# Data in this exercise
- - -

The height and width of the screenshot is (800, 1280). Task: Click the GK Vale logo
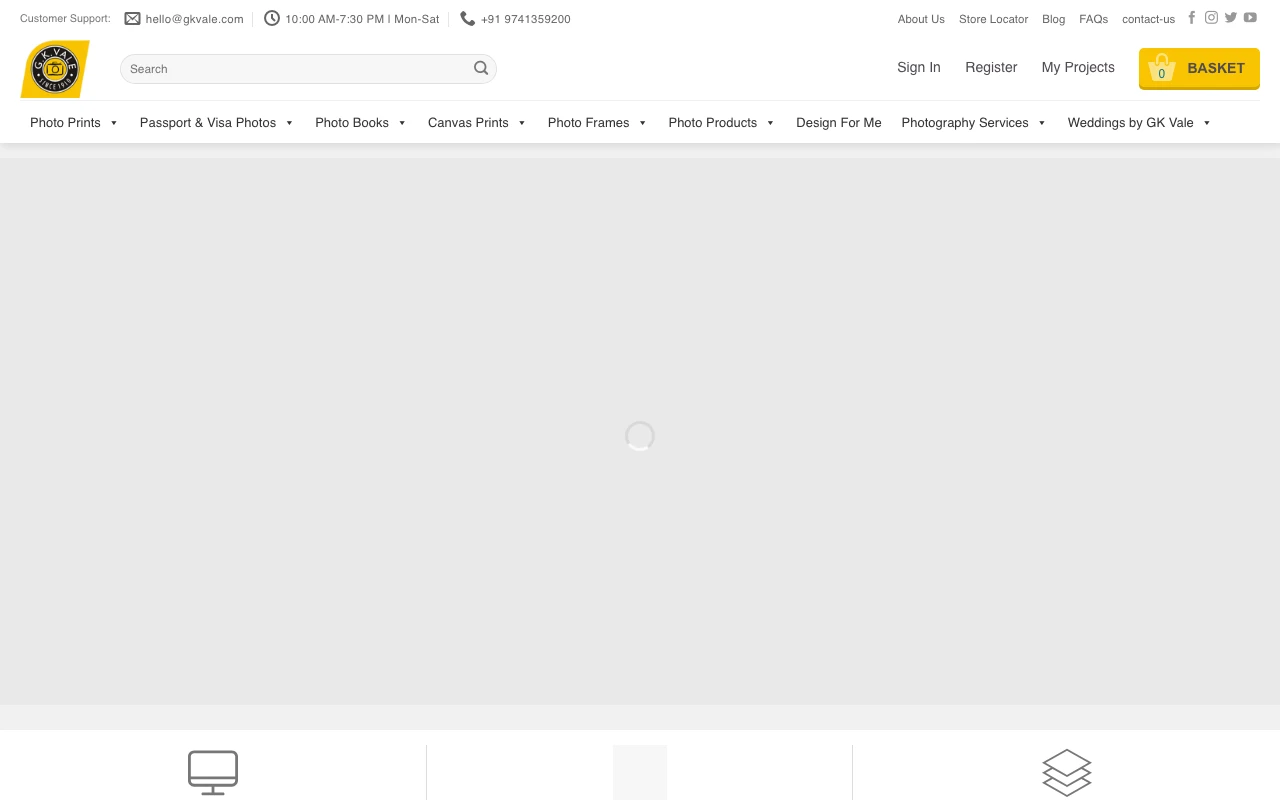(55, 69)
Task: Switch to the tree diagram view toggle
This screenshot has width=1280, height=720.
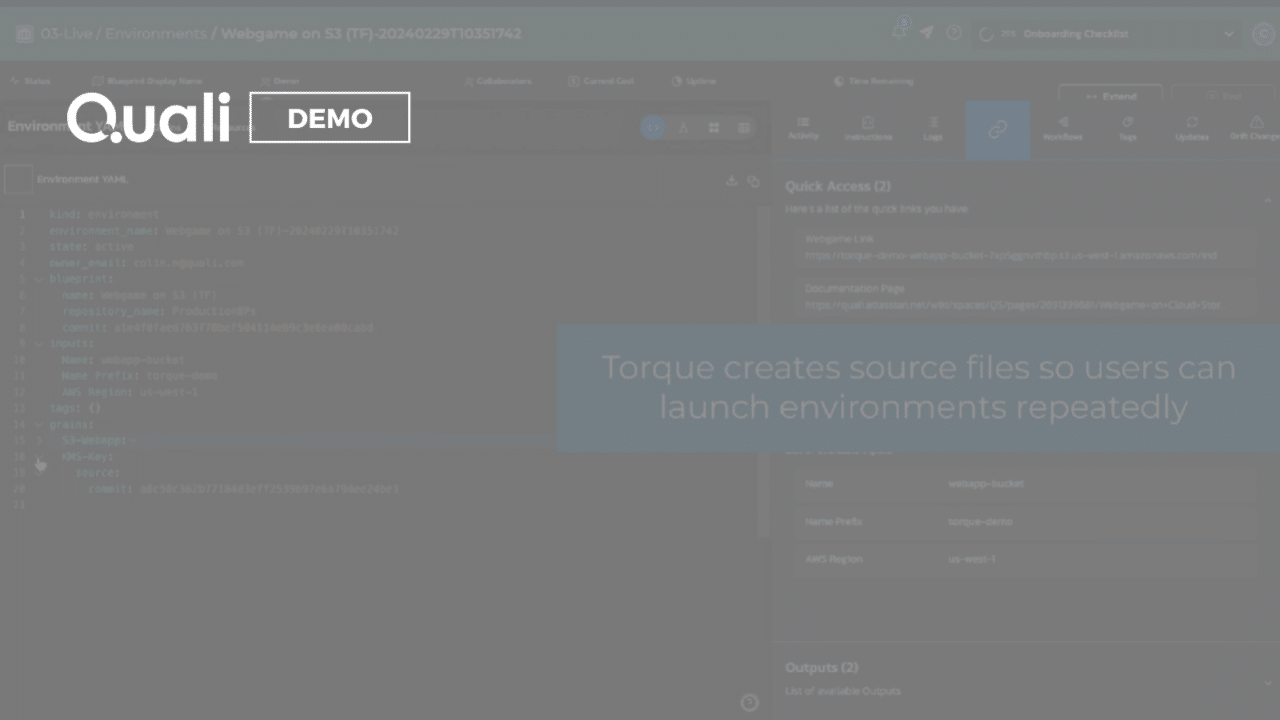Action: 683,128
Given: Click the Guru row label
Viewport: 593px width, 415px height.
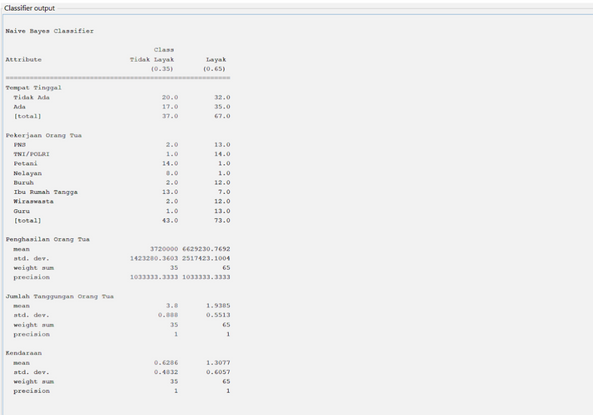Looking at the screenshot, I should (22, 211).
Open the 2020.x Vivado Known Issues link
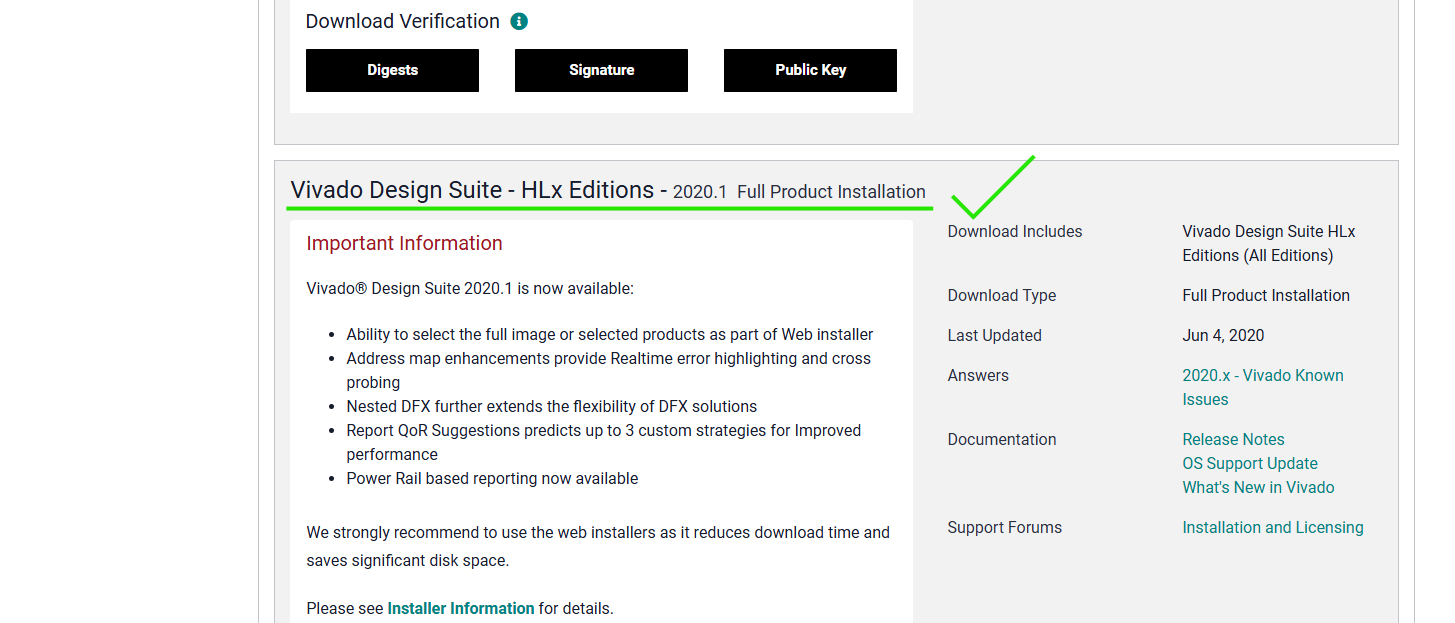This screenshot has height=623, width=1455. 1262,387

- - -

# Goal of the exercise
Write out the items above again with every "Click" changed to "Select", keeping all other text the same. Leave out the pictures.

# Solution
The height and width of the screenshot is (800, 1280). Task: Select the GK Vale logo
(55, 69)
Task: Switch to the tree diagram view toggle
This screenshot has width=1280, height=720.
Action: 683,128
Given: Select the Guru row label
Viewport: 593px width, 415px height.
Looking at the screenshot, I should (22, 211).
Open the 2020.x Vivado Known Issues link
This screenshot has height=623, width=1455. 1262,387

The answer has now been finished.